They are both interesting systems and I agree they try to capture every single dependency.
Now try adding Ragel into the mix, which doesn't have `-M` or any other kind of dependency output. There are plenty of other tools like this. Practical applications eventually run into limitations like this as they grow.
> I agree they try to capture every single dependency.
No... they do capture every dependency. They don't try. They do. Try getting something to build that has dependencies outside the nix store. You can't, because you can't access the local file system, the internet, or anything else while putting things into the nix store.
Nix doesn't care about `-M` output. It's a package manager that captures dependencies. If your package's build system doesn't have `-M`, then you must declare your dependencies yourself. This is how people used to do it before `-M`.
Do they even capture things like the C++ headers that your compiler uses? I think that's what he meant. When you compile a C++ file the compiler goes off and reads all kinds of files that are totally unknown to your build system.
Simpler languages like Go don't really have this problem, but they also have sane build systems so I don't know why you'd need CMake or whatever.

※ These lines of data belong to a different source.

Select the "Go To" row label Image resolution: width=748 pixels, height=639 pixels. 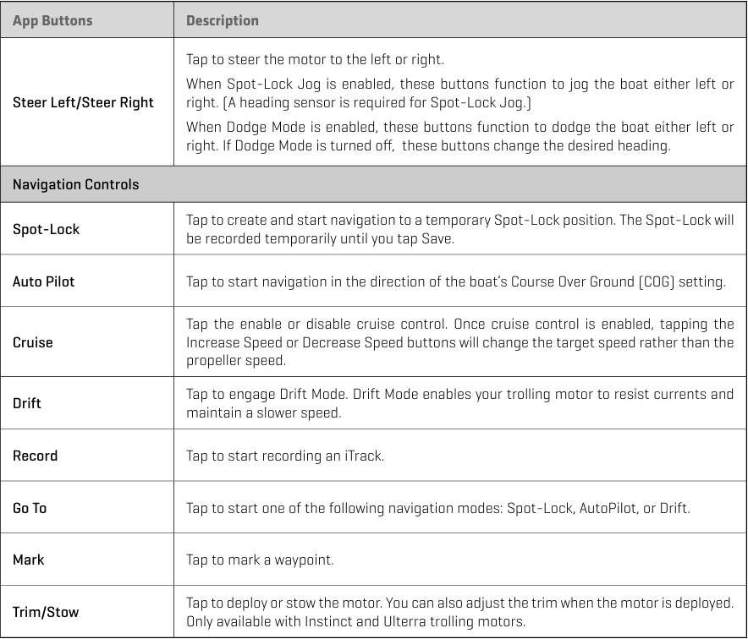30,508
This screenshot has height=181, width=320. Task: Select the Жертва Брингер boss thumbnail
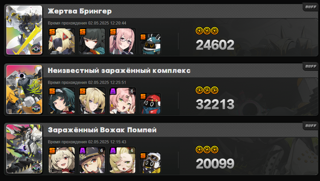24,30
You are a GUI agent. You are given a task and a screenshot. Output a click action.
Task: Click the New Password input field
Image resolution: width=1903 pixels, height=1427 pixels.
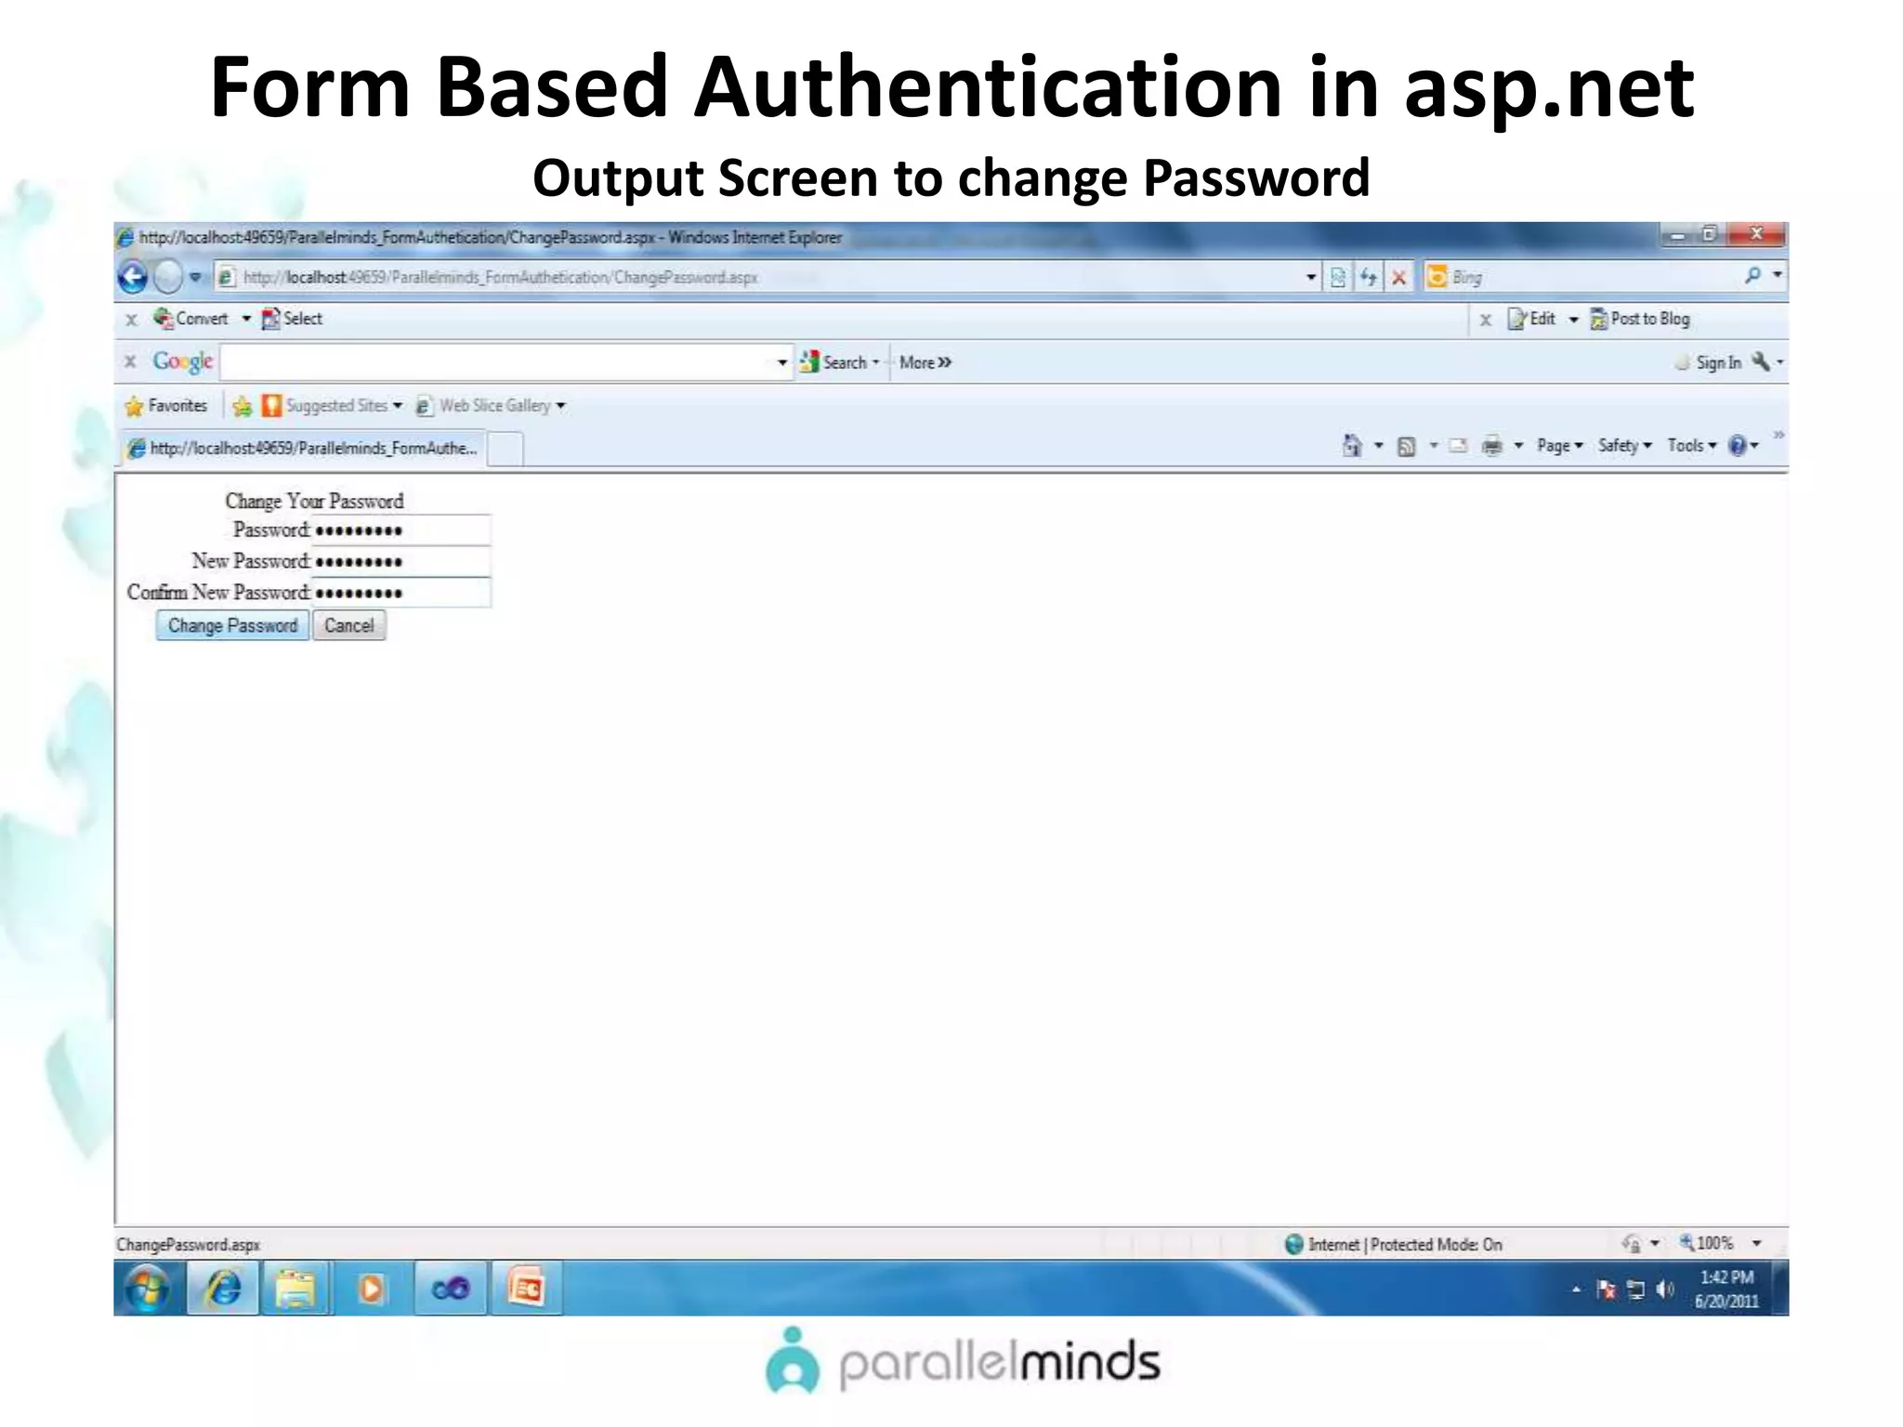[400, 561]
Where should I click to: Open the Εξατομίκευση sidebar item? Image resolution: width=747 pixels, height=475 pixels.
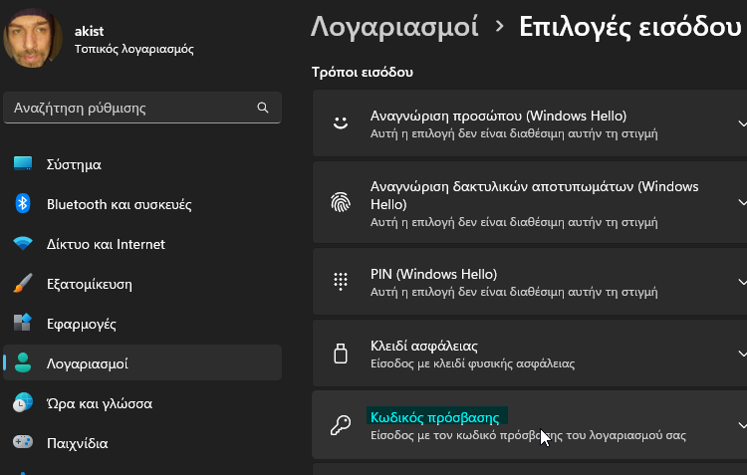142,284
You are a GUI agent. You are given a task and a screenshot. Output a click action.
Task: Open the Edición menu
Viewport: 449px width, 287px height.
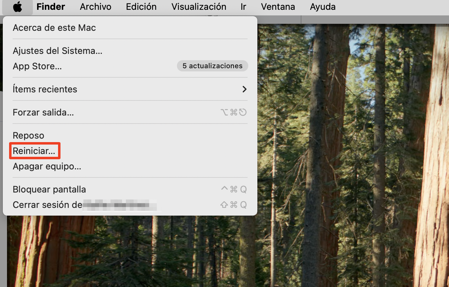click(x=141, y=7)
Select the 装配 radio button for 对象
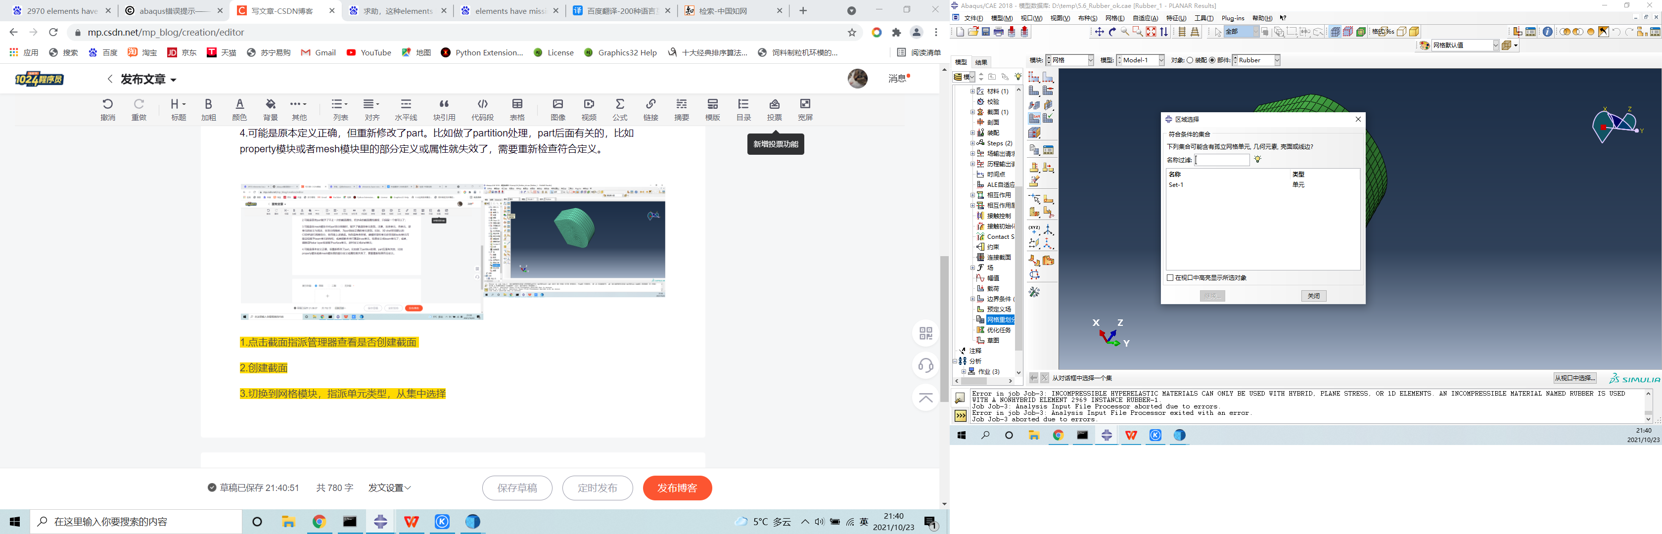The width and height of the screenshot is (1662, 534). coord(1190,60)
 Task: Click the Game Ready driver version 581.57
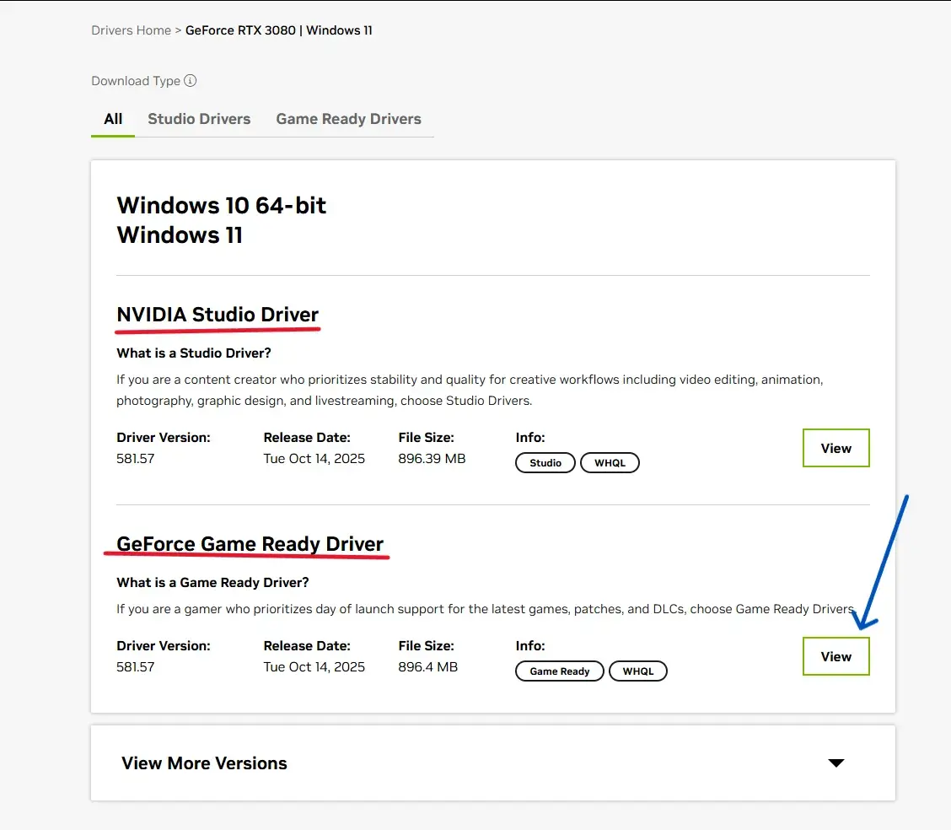(x=135, y=666)
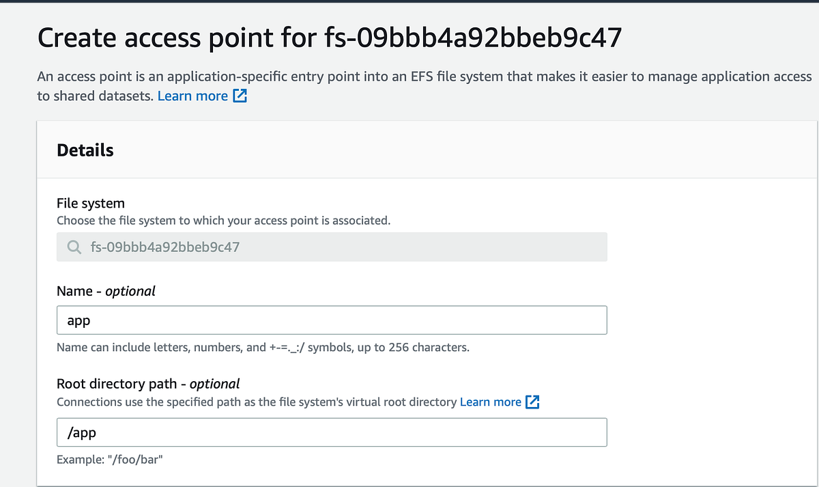Click the access point description paragraph

point(341,76)
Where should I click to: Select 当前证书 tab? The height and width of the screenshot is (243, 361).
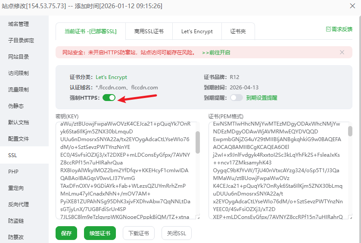(x=90, y=32)
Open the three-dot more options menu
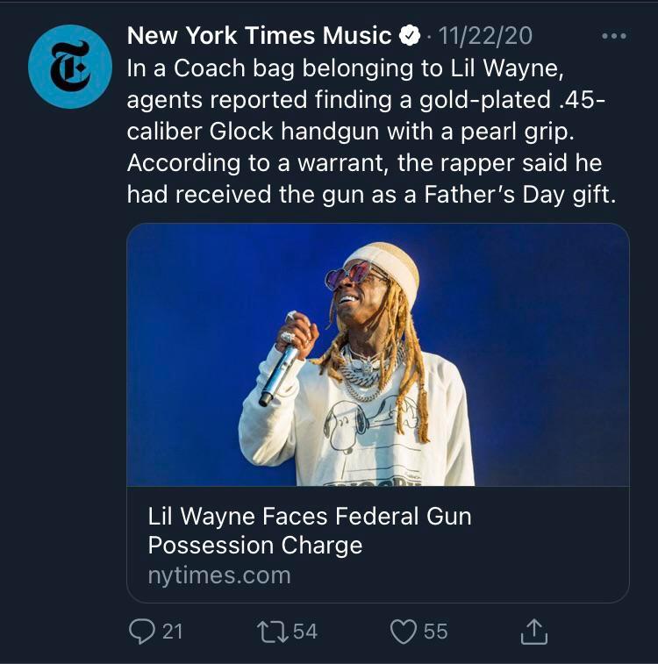 [x=613, y=36]

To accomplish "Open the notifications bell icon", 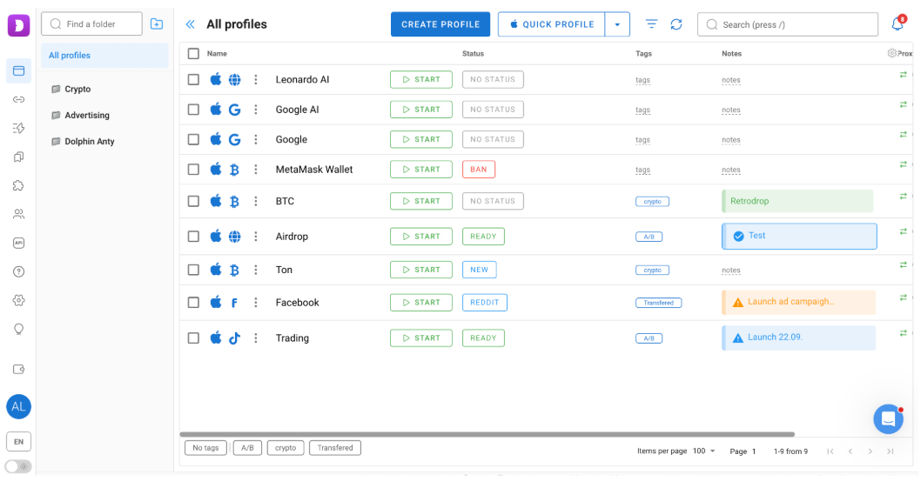I will tap(898, 23).
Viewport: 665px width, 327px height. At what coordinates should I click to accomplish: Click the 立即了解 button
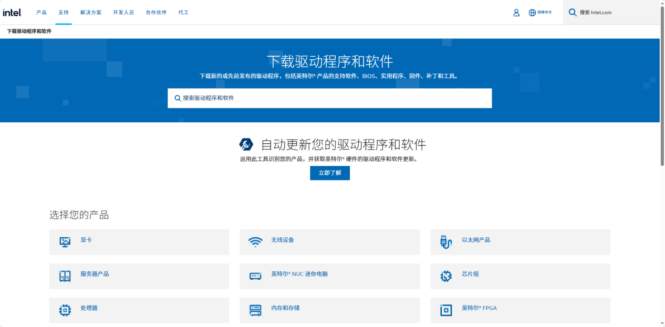tap(329, 173)
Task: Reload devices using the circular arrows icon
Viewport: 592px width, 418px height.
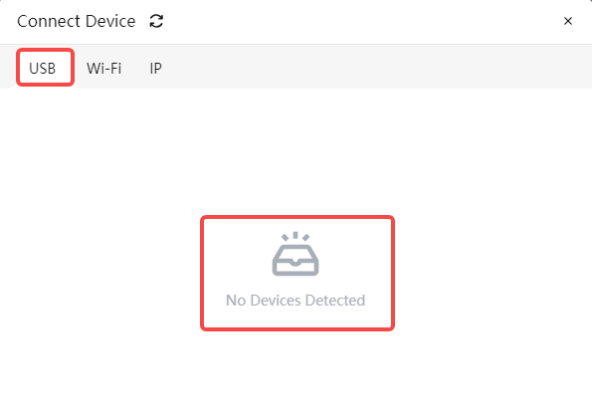Action: [x=156, y=21]
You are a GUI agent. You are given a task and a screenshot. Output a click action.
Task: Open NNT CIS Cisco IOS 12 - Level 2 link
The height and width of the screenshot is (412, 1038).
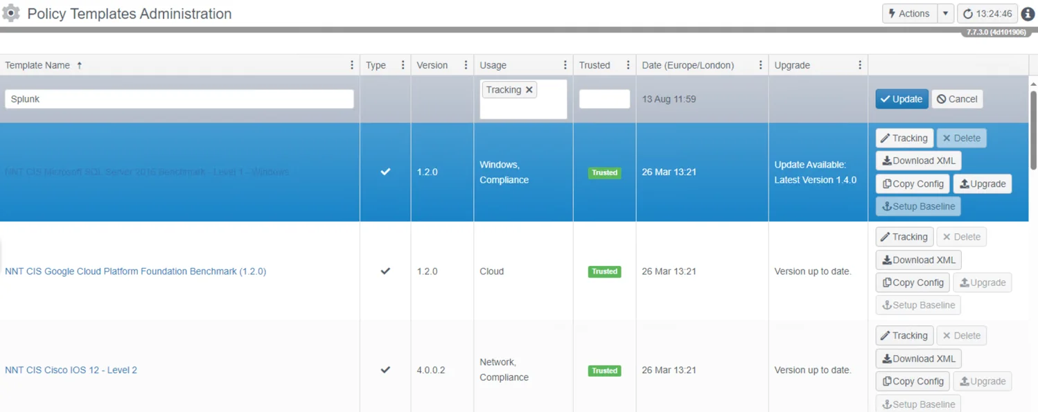[x=71, y=370]
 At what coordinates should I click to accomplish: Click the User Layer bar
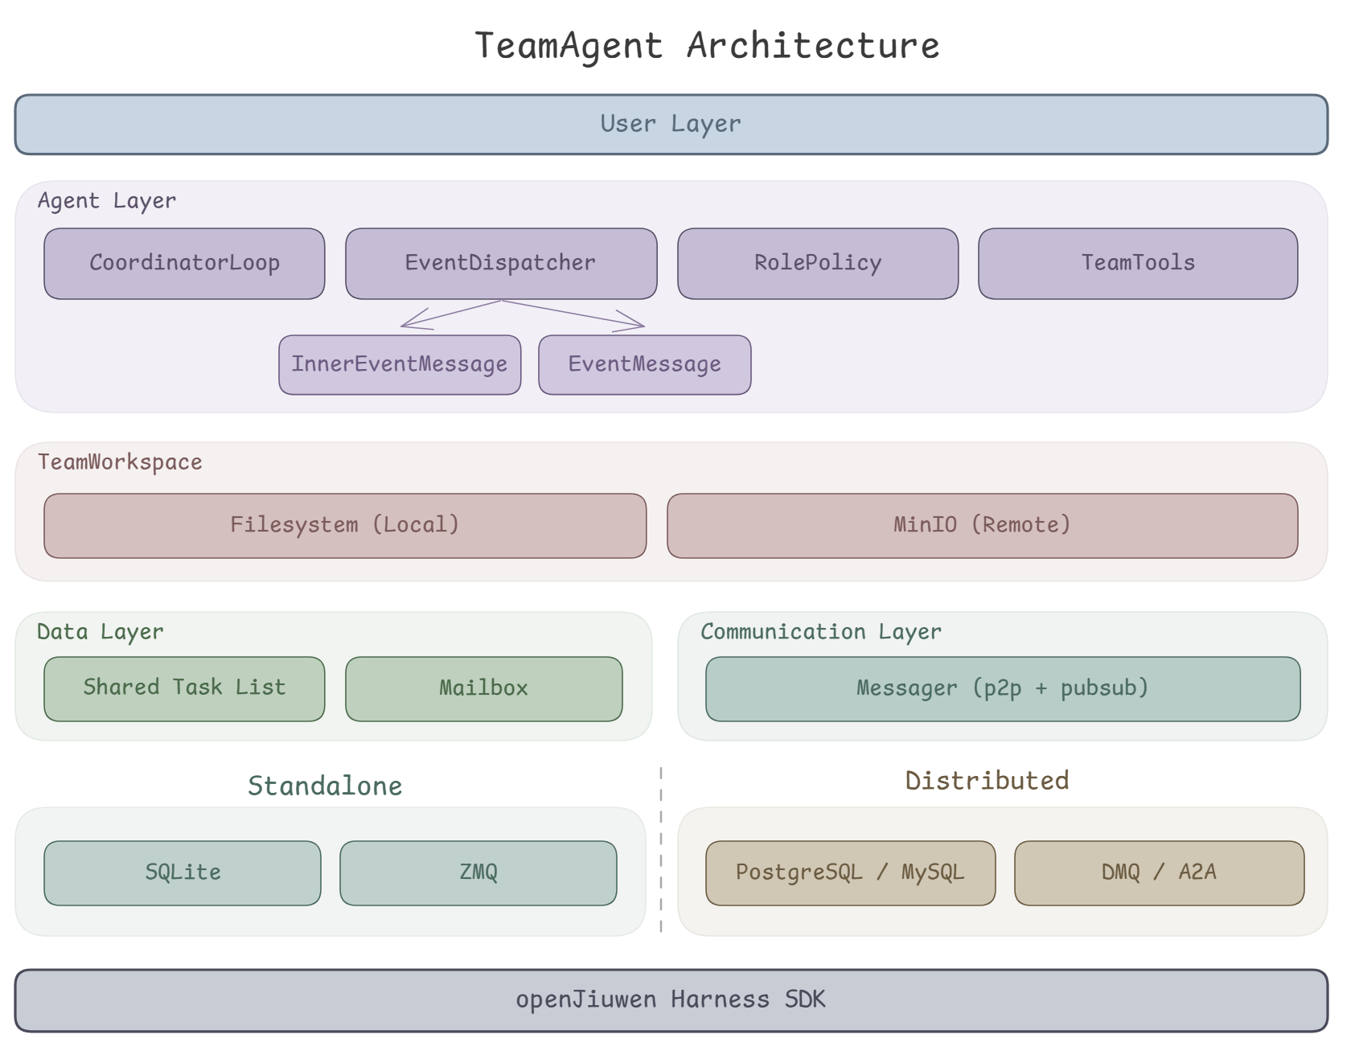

This is a long-ago solved problem, and the solutions are only getting better. GCC has the -M family of options which are explicitly designed to feed the header dependencies into the build system, and these flags have been around since the dark ages. More modern systems like Bazel will sandbox the build so if you try to #include a file that's not listed as a dependency you'll just get a compiler error. If you want, you can specify the compiler itself as a dependency.
Hermetic builds are the way to go for a ton of reasons.
They are not nessasarily totally unknown. If your build system also handles dependencies, then it might be the one providing those header files in the first place.
The problem comes when some part of your toolchain wants to access something outside of the build environment.
That's not at all how it works. The compiler emits dependency files that the build system can then read in on the subsequent passes to know if any dependencies changed. There's no special knowledge of "these are all of the headers in the world we care about".
I disagree. The compiler knows about possible include paths from the -I directive. Any include is searched using these. There are a few assumed directories on Unix such as "/usr/include", but the compiler doesn't inherently know about "all includes". If you doubt me, do an strafe on a compilation and just look at how it finds headers. It doesn't know anything, it searches the include paths.